Mon très cher Amour,

 

Mon cœur est glacé…

Je ne comprends pas…

Hier une jeune recrue a frappé à notre porte. Il était visiblement épuisé, je lui ai offert le gite et le couvert et après qu’il ait recouvré quelques forces il m’a demandé si j’étais bien Jeanne Legrand.

Il m’a annoncé qu’il était malheureusement porteur d’une bien triste nouvelle…

« Votre mari Victor Legrand est tombé au champ d’honneur le 20 septembre, l’armée française vous présente ses plus sincères condoléances »

 

Mais c’est impossible ! Tes lettres…

Elles sont bien là je ne les ai pas rêvées. Je les lui ai d’ailleurs montrées au petit jeune homme. Il m’a dit : «  je ne comprends pas Madame, on m’a missionné pour vous apporter la nouvelle, je n’en sais pas plus. Vous devez vous adresser au bureau des Armées pour éclaircir la situation. Gardez espoir, il y a peut-être eu une erreur… »

 

Dis-moi mon Amour que c’est une grossière erreur !

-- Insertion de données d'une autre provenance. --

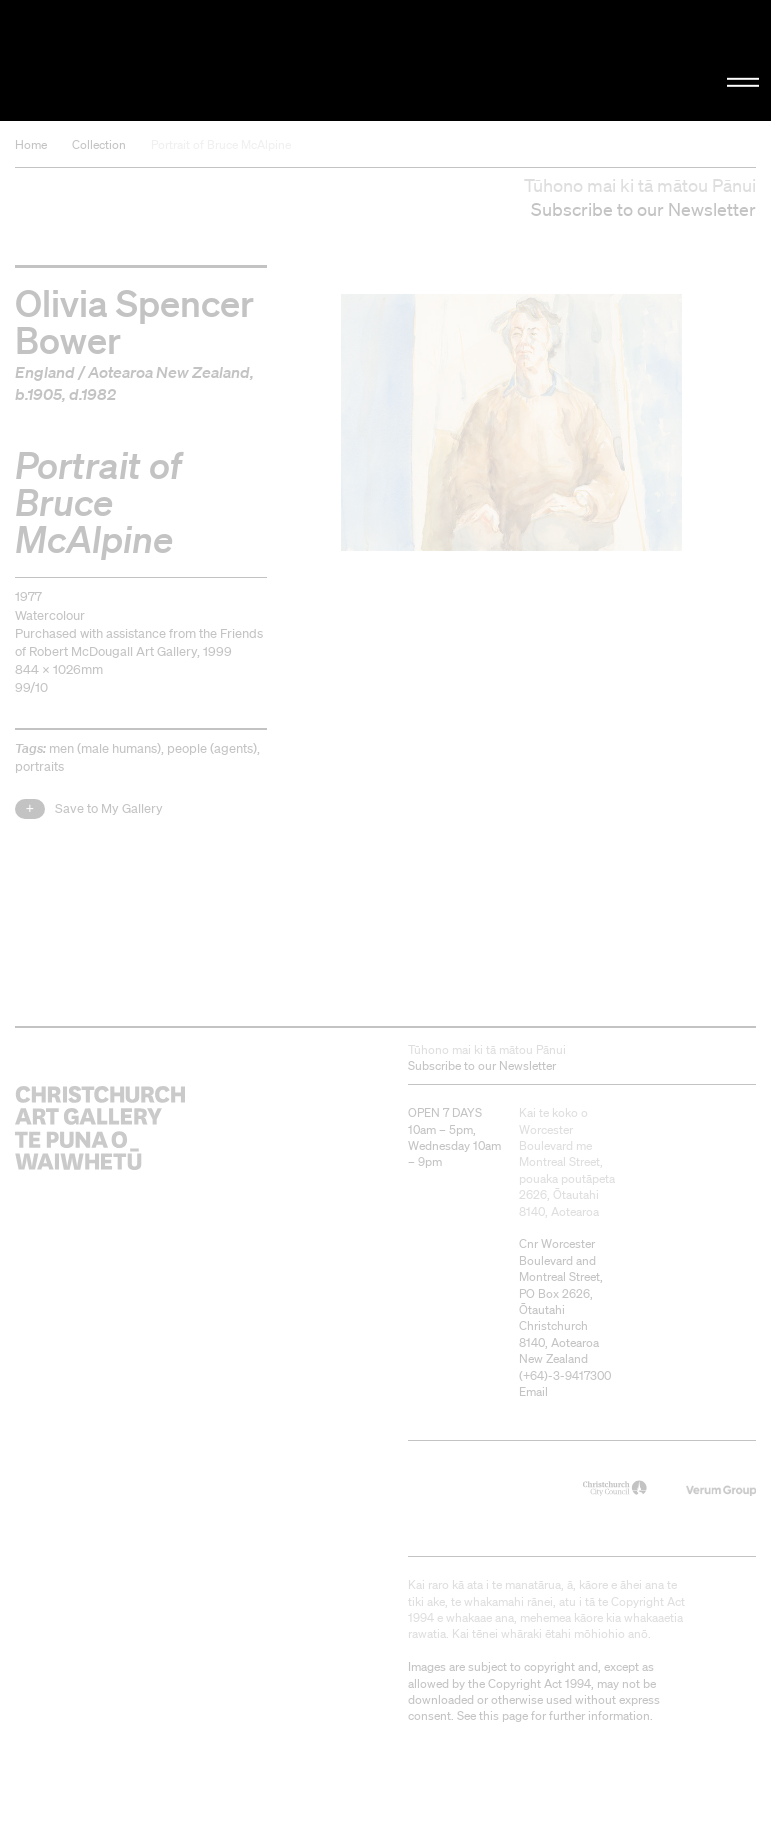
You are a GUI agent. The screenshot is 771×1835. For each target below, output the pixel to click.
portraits (39, 766)
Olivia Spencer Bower (134, 320)
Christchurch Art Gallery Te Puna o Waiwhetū (130, 60)
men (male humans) (105, 748)
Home (31, 144)
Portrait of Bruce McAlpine (221, 144)
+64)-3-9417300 (567, 1375)
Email (533, 1391)
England (45, 372)
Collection (99, 144)
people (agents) (212, 748)
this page (503, 1715)
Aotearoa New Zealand (169, 372)
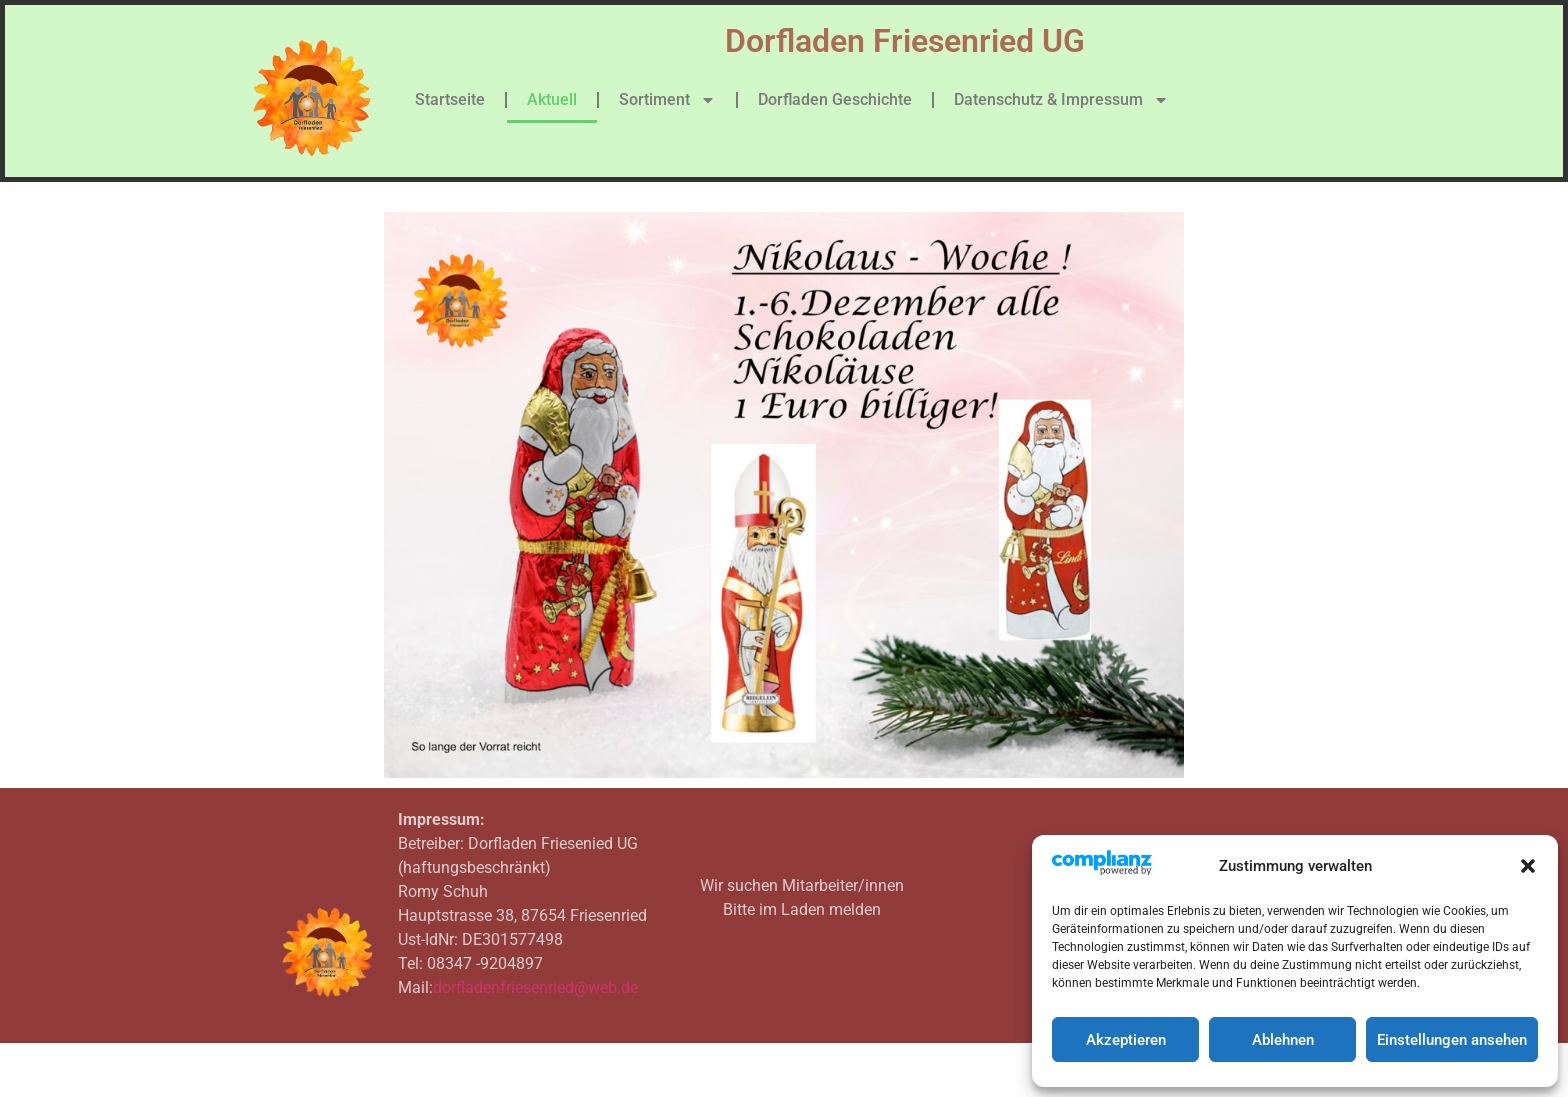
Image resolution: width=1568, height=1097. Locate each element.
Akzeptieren (1126, 1040)
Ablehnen (1283, 1040)
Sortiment (667, 100)
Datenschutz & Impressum (1061, 100)
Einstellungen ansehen (1452, 1040)
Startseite (450, 99)
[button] (1528, 866)
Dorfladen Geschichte (835, 99)
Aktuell (552, 99)
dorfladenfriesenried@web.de (535, 987)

Dis-moi que mon rêve de l’autre jour n’était pas un funeste présage…

Je suis partagée entre l’angoisse tapie au creux de mon âme, prête à me dévorer et cet espoir fou qui papillonne sur mon cœur tel une plume.

Je t’en supplie dis moi que tu vas bien, dis moi que tout ceci n’est qu’un horrible cauchemar et que je vais ouvrir les yeux et découvrir ton beau visage souriant…

 

Je t’aime plus que tout…

 A très vite ?...

 

 

9 novembre,

Mon chéri,

 

Tu me manques encore et toujours et mon affliction grandit avec notre enfant.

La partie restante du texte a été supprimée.